Posterior risk of modular and semi-modular Bayesian inference

TL;DR

This paper analyzes the bias-variance trade-off in modular Bayesian inference, introduces a semi-modular posterior that optimally balances this trade-off, and proves its superiority over the cut posterior in terms of posterior risk.

Contribution

It provides the first formal formulation of the bias-variance trade-off in cutting feedback and proposes a new semi-modular posterior that improves inference accuracy.

Findings

Semi-modular posterior outperforms the cut posterior in posterior risk.

Point inferences under the cut posterior are inadmissible.

The new method is demonstrated through multiple examples.

Abstract

Modular Bayesian methods perform inference in models that are specified through a collection of coupled sub-models, known as modules. These modules often arise from modelling different data sources or from combining domain knowledge from different disciplines. ``Cutting feedback'' is a Bayesian inference method that ensures misspecification of one module does not affect inferences for parameters in other modules, and produces what is known as the cut posterior. However, choosing between the cut posterior and the standard Bayesian posterior is challenging. When misspecification is not severe, cutting feedback can greatly increase posterior uncertainty without a large reduction of estimation bias, leading to a bias-variance trade-off. This trade-off motivates semi-modular posteriors, which interpolate between standard and cut posteriors based on a tuning parameter.
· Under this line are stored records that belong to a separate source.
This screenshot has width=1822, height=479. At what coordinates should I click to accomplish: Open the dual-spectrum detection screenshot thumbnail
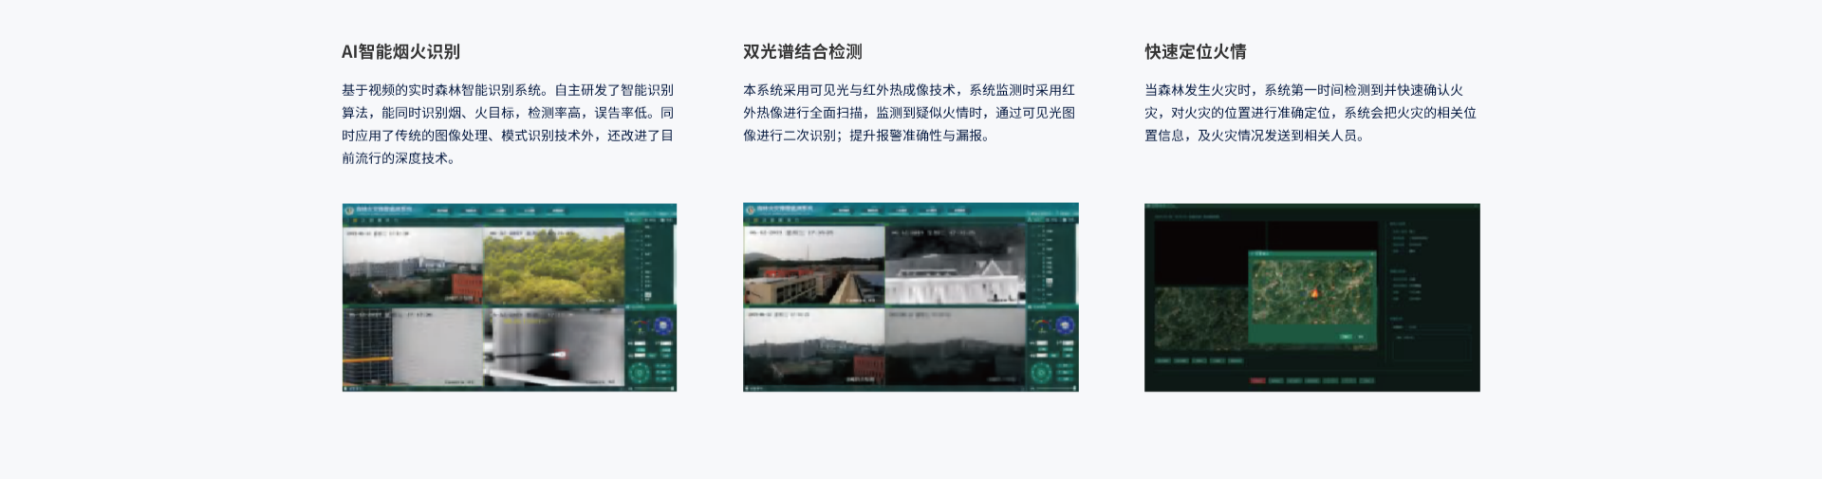pos(910,297)
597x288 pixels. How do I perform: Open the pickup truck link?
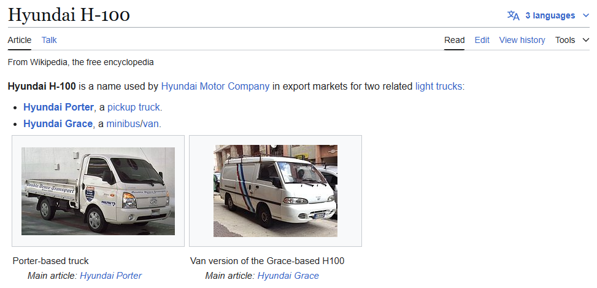point(134,107)
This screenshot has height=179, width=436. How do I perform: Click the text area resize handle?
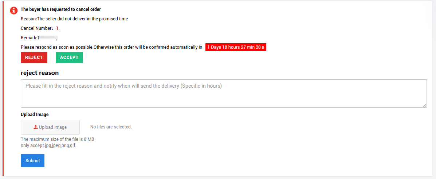pyautogui.click(x=425, y=105)
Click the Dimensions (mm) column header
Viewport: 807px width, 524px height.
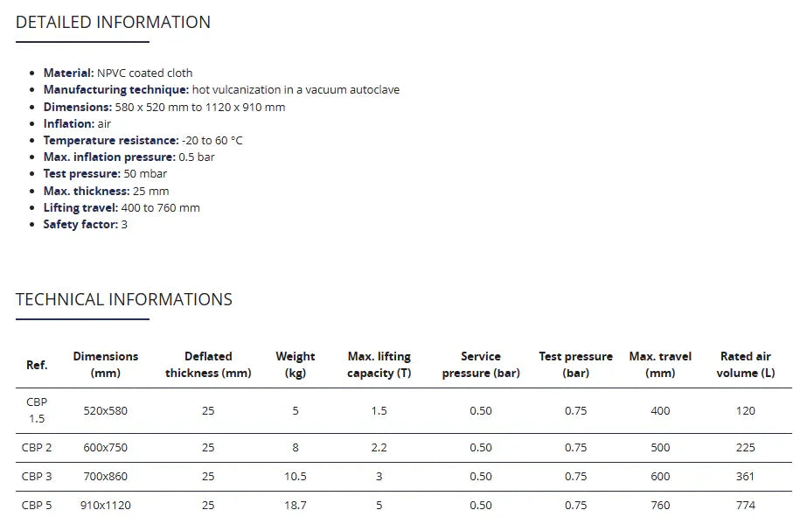click(x=106, y=365)
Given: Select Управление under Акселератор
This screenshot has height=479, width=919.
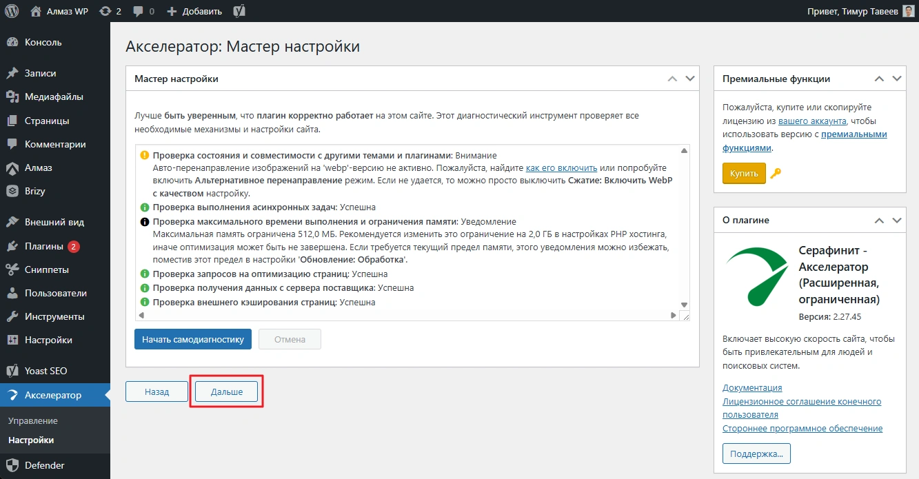Looking at the screenshot, I should click(32, 420).
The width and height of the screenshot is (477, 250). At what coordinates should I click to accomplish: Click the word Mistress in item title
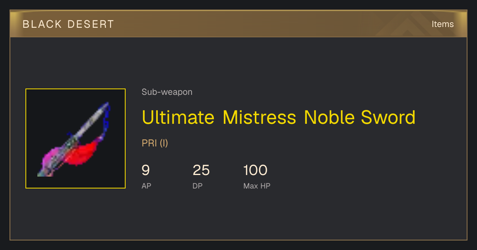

In this work, we provide the first precise formulation of the bias-variance trade-off that is present in cutting feedback, and we propose a new semi-modular posterior that takes advantage of it. Under general regularity conditions, we prove that this semi-modular posterior is more accurate than the cut posterior according to a notion of posterior risk. An important implication of this result is that point inferences made under the cut posterior are inadmissable. The new method is demonstrated in a number of examples.